▶ _BRIEF_
Of the lines below, report only those that contain "value".

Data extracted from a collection
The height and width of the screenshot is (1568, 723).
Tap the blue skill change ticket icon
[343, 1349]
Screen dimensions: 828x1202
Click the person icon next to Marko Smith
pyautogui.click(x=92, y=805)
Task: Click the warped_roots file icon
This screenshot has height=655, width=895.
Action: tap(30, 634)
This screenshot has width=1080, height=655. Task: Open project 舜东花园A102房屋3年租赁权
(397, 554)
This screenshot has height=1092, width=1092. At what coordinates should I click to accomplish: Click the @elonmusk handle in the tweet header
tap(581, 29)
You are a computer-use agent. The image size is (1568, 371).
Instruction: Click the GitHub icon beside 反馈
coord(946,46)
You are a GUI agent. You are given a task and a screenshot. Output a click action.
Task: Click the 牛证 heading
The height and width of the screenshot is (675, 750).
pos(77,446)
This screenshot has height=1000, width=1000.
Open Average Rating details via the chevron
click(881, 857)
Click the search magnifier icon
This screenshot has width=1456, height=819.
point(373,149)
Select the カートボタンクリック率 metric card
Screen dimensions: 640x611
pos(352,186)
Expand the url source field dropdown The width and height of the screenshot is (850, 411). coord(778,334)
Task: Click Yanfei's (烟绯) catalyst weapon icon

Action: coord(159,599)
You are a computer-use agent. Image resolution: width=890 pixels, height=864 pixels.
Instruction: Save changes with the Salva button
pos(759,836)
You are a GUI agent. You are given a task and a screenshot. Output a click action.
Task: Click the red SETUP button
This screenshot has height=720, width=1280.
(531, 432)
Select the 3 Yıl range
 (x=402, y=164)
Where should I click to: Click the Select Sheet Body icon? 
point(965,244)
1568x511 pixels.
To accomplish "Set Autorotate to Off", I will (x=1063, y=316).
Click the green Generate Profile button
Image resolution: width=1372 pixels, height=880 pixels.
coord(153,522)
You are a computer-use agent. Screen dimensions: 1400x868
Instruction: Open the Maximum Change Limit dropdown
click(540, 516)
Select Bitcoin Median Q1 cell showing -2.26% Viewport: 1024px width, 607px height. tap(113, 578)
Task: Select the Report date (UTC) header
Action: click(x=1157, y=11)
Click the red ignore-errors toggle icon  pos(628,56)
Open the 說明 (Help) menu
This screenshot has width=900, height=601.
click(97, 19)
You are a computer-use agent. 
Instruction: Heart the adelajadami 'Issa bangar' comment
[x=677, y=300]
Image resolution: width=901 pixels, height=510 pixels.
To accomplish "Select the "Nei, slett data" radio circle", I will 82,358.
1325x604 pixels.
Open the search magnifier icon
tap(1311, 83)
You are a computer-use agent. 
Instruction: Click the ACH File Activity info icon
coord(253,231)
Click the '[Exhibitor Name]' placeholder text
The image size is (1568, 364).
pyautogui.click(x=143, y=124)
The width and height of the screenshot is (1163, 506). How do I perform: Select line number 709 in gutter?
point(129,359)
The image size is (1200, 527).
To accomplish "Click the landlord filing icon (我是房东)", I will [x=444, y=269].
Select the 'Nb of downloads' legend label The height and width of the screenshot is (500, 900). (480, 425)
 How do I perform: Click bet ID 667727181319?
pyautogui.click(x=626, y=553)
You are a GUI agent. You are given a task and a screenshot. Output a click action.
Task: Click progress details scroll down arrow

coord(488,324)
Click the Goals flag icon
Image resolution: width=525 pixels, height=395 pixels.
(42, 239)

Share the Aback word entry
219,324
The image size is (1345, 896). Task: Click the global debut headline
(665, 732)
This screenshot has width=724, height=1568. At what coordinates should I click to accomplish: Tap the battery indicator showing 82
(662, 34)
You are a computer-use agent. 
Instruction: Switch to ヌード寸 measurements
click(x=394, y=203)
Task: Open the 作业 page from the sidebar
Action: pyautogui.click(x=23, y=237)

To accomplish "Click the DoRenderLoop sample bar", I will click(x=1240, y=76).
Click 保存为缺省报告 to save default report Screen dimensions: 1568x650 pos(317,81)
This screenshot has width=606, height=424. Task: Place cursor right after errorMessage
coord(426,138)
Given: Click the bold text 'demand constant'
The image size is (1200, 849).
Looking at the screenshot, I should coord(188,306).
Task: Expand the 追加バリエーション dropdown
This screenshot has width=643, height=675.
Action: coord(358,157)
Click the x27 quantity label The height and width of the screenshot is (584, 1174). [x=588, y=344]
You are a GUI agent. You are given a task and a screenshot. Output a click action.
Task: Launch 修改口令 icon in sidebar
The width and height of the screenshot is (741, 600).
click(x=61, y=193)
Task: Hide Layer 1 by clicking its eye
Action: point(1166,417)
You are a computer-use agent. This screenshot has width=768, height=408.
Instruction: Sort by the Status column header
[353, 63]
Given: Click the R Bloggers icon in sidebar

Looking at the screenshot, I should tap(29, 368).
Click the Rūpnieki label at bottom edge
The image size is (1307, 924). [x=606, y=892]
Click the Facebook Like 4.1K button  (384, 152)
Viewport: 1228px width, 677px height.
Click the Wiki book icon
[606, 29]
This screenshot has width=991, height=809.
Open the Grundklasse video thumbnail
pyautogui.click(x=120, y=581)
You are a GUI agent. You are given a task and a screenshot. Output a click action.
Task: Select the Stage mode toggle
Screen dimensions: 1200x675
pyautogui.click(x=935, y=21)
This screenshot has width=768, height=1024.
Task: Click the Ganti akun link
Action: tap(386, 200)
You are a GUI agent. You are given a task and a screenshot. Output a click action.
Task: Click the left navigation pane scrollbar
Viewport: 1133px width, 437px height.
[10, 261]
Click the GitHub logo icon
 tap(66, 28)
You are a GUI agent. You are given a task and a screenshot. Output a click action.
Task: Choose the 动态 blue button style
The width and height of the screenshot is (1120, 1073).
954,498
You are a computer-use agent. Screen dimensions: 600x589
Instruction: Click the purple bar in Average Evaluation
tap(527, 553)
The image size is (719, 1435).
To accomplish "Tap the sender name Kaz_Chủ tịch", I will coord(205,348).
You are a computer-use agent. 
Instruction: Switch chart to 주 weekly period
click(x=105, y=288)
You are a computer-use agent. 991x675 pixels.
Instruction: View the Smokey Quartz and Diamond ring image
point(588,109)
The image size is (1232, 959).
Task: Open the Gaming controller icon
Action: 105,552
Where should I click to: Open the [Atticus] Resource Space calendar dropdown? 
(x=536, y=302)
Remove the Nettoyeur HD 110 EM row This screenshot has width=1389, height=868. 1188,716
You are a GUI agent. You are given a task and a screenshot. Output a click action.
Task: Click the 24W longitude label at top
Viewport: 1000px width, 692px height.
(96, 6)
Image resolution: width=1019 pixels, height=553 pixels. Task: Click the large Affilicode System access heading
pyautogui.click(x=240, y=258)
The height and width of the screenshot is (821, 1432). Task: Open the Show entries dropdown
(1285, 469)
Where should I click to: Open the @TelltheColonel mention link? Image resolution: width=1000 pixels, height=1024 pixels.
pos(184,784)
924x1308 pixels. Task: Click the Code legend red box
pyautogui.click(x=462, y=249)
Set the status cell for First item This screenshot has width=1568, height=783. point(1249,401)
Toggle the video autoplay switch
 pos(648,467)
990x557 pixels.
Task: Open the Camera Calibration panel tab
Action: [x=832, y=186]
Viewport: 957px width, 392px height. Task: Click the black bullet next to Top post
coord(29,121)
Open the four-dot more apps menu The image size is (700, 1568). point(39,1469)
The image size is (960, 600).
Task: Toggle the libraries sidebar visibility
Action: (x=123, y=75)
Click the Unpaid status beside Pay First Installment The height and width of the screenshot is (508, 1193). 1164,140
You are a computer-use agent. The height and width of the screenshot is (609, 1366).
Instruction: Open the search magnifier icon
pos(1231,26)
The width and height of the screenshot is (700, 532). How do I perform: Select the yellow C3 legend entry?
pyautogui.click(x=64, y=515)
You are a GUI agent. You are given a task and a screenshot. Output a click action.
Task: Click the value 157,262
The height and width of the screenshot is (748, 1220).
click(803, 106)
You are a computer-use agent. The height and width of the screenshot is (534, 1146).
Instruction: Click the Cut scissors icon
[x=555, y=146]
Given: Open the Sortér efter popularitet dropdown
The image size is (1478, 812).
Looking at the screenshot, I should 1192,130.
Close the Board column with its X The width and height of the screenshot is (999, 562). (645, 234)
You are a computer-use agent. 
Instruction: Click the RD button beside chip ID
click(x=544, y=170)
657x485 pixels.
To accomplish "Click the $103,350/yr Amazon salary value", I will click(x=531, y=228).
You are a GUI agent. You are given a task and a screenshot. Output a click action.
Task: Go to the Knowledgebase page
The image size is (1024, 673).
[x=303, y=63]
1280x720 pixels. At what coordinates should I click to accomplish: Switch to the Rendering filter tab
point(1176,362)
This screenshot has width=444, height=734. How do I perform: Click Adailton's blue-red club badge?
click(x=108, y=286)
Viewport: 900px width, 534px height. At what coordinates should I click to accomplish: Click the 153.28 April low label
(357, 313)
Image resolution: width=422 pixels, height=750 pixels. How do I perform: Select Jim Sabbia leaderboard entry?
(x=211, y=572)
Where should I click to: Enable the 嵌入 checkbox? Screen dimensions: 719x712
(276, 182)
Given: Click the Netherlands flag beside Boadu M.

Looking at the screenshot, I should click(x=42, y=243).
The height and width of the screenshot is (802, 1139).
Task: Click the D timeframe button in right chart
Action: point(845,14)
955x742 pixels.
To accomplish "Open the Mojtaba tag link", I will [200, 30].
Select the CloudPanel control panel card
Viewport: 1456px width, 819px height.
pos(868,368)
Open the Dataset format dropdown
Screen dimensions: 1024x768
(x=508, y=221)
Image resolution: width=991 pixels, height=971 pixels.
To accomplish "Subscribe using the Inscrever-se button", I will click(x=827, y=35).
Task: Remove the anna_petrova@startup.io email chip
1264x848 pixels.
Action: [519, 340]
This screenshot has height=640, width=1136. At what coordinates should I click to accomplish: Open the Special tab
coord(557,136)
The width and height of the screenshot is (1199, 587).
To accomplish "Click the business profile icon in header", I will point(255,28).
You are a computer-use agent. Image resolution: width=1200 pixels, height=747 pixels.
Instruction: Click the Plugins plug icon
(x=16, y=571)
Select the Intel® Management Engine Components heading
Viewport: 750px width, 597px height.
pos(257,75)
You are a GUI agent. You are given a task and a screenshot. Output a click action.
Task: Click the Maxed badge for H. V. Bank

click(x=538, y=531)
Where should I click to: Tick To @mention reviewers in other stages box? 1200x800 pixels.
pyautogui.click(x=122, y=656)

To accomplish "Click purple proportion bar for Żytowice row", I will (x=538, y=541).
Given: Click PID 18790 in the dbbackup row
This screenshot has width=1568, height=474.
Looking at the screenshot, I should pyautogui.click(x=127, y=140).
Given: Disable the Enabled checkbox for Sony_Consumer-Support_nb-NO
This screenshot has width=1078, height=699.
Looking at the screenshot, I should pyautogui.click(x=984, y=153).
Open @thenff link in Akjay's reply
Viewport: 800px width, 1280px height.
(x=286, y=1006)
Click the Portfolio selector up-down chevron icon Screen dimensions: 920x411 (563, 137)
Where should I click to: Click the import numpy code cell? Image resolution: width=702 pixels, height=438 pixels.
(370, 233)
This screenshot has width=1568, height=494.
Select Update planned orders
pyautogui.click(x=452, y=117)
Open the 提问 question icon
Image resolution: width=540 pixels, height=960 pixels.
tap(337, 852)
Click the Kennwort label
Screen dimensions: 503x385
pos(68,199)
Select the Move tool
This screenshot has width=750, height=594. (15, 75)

▶ _TASK OUTPUT_
Task: Click the value 157,262
To accomplish "Click the $103,350/yr Amazon salary value", I will click(x=531, y=228).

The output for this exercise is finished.